**Document text**
--- Start ---
Monday, February 4, 2008
Tax Profs comment below the fold on Friday's acquittal of Wesley Snipes on the most serious tax fraud and conspiracy charges:
- Linda M. Beale (Wayne State)
- Neil H. Buchanan (George Washington)
- Bryan T. Camp (Texas Tech)
- Calvin H. Johnson (Texas)
- John Lee (William & Mary)
- Elliott Manning (Miami)
- Susan Murnane (College of Wooster)
- Ann Murphy (Gonzaga)
- Dave Rifkin (Georgetown)
- Walter D. Schwidetzky (Baltimore)
- Alan D. Westheimer (Houston)
Linda M. Beale (Wayne State):
Wesley Snipes somehow got embroiled in one of the wacky tax protestor dodges pushed by an anti-tax group called the American Rights Litigators. [See It Doesn't Pay Not to File Your Taxes: Wesley Snipes.]
Neil H. Buchanan (George Washington):
Notwithstanding the focus on the acquittal for the felony counts, the jury did convict on 3 misdemeanors. Although it is unlikely that Snipes will receive the 3-year maximum jail time, he might well serve some time in jail; so this is hardly a case where a tax denier got off scot-free. He does still owe the tax plus interest plus penalties; so for his efforts, Snipes will pay much more to the government than he otherwise would have, he'll pay huge legal fees, and he's been convicted of criminal offenses. Everyone can do their own cost-benefit analyses, but it's difficult to see this as a smart move.
Bryan T. Camp (Texas Tech):
It is sad to see a man as rich as Mr. Snipes striving to cheat his fellow citizens out of his fair contribution to our common government. It is also ironic that he sought to undermine the very system which enabled him to earn his great wealth.
More than the sadness and irony with respect to Mr. Snipes, however, I see this case as being a sad and ironic commentary on the dysfunctional procedures used in federal tax law enforcement.
--- End ---
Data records
--- Start ---
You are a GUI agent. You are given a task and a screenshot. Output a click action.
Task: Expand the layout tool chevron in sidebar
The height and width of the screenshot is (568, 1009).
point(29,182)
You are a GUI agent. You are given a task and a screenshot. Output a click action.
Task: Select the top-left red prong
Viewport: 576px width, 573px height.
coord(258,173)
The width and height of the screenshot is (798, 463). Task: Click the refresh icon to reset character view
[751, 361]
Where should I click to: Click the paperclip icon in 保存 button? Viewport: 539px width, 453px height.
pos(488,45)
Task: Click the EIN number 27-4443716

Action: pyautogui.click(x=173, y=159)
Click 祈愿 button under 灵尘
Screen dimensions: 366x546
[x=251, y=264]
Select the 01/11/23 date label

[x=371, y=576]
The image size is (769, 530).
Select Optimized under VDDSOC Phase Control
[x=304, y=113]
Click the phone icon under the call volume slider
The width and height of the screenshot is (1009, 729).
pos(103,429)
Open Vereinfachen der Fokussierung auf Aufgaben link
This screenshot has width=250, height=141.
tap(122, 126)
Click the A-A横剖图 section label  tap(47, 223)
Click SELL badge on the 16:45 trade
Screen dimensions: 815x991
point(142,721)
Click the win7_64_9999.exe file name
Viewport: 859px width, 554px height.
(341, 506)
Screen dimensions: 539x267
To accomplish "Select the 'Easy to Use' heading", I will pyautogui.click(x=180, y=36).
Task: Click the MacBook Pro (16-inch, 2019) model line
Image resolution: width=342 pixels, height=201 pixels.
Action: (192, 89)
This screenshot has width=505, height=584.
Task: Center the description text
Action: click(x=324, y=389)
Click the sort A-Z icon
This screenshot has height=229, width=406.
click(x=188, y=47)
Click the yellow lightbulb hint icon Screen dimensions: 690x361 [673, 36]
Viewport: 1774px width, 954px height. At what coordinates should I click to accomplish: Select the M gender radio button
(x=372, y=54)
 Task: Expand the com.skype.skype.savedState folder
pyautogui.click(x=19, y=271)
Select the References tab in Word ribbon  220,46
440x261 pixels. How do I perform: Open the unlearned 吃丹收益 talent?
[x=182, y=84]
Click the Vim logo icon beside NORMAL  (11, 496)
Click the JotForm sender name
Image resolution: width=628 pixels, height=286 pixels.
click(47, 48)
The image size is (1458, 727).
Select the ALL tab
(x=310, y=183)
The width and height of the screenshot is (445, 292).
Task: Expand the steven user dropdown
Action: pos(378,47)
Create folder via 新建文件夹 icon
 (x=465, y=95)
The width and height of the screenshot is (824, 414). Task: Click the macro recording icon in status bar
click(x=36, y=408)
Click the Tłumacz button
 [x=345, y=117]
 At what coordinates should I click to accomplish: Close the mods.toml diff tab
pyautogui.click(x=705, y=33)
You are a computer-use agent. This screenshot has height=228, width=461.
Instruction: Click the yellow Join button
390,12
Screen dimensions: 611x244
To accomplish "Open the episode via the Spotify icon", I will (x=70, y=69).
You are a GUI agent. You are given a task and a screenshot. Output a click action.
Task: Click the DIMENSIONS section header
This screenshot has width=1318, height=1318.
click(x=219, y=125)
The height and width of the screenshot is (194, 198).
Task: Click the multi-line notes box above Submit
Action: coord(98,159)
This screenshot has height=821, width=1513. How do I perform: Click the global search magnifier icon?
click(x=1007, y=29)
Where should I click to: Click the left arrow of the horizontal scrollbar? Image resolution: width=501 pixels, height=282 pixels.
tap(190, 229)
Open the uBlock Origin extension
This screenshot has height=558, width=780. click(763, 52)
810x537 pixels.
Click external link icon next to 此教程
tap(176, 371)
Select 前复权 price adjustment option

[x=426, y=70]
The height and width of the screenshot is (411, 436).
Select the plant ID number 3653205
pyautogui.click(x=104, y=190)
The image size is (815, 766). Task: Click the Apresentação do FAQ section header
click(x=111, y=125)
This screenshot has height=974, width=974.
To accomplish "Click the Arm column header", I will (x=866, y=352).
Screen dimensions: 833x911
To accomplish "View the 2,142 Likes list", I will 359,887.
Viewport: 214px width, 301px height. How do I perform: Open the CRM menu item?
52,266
--- End ---
**Set task 1**
Please edit the commentary on the Wesley Snipes verdict, starting with "Monday, February 4, 2008" and going on through "- Neil H. Buchanan (George Washington)", and replace "acquittal" with "verdict".
**Set task 2**
Decide whether each statement agrees with the commentary on the Wesley Snipes case: (a) the jury convicted Snipes on three misdemeanors; (b) Neil H. Buchanan expects Snipes to receive the 3-year maximum jail time; (c) the American Rights Litigators is described as an anti-tax group. Answer yes or no for each and quote the deciding words.
**Set task 3**
Carry on the tax professors' commentary on the Wesley Snipes case from its last sentence.

**Expected answer 1**
Monday, February 4, 2008
Tax Profs comment below the fold on Friday's verdict of Wesley Snipes on the most serious tax fraud and conspiracy charges:
- Linda M. Beale (Wayne State)
- Neil H. Buchanan (George Washington)

**Expected answer 2**
(a) Yes: "the jury did convict on 3 misdemeanors"
(b) No: "it is unlikely that Snipes will receive the 3-year maximum jail time"
(c) Yes: "an anti-tax group called the American Rights Litigators"

**Expected answer 3**
It is ironic because the headlines say "Snipes Acquitted." Only buried in the back page, under the fold, at the end of the story, is the part where he was convicted of three misdemeanor counts. So although the government gets a criminal conviction, the acquittal obliterates the deterrent effect the convictions might otherwise have generated. How much different it could have been if, instead of going for the "gold" standard of a felony conviction, those responsible for this prosecution had simply contented themselves with the misdemeanor prosecution. Then the headlines would simply say "Snipes Convicted of Tax Crimes." The sad part is that did not happen.
We are stuck with this sad result by the stubborn refusal of the Department of Justice to prosecute "mere" misdemeanors.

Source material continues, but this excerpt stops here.